▸ TEXT EXCERPT
_____

The worst-case query time for kd-trees is $\mathcal{O}(N^{1 - 1/K} + I)$, which is not very encouraging. (See Data Structures for Range Searching.) However, if the query range is nearly cubical and contains few elements the average case performance is much better:

\[ \mathrm{Preprocess} = \mathcal{O}(N \log N), \quad \mathrm{Reprocess} = \mathcal{O}(N \log N), \quad \mathrm{Storage} = \mathcal{O}(N), \]

\[ \mathrm{Query} = \mathcal{O}\left( N^{1 - 1 / k} + I \right), \quad \mathrm{AverageQuery} = \mathcal{O}(\log N + I) \]

The figures below show the execution times and storage requirements for the chair problem. The best execution times are obtained for leaf sizes of 4 or 8. There is a moderately high memory overhead for small leaf sizes. For the random points problem, a leaf size of 8 gives the best performance and has a modest memory overhead.

KDTreeLeafSizeChairTime.jpg

The effect of leaf size on the execution time for the kd-tree and the chair problem.

KDTreeLeafSizeChairMemory.jpg

The effect of leaf size on the memory usage for the kd-tree and the chair problem.

_____

▸ INFORMATION PROVIDED
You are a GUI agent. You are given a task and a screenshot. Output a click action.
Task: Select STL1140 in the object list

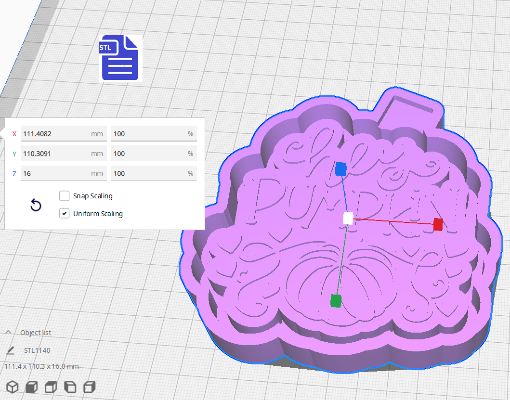click(x=37, y=350)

_____

▸ WHAT YOU NEED TO DO
1: For each statement, say whether it agrees with the kd-tree excerpt. Answer yes or no and quote the deciding words of the excerpt. (a) For the chair problem, the best execution times come with leaf sizes of 4 or 8. (b) For the random points problem, a leaf size of 4 performs best. (c) Small leaf sizes carry a low memory overhead.
2: According to the kd-tree excerpt, under what conditions is the average-case performance much better than the worst case?
3: Repeat the kd-tree excerpt verbatim, everything from "The effect of leaf size on the execution" down to "usage for the kd-tree and the chair problem.".
The listing is not needed here.

▸ WRITTEN ANSWERS
1:
(a) Yes: "The best execution times are obtained for leaf sizes of 4 or 8."
(b) No: "For the random points problem, a leaf size of 8 gives the best performance"
(c) No: "There is a moderately high memory overhead for small leaf sizes."

2: When the query range is nearly cubical and contains few elements.

3:
The effect of leaf size on the execution time for the kd-tree and the chair problem.

KDTreeLeafSizeChairMemory.jpg

The effect of leaf size on the memory usage for the kd-tree and the chair problem.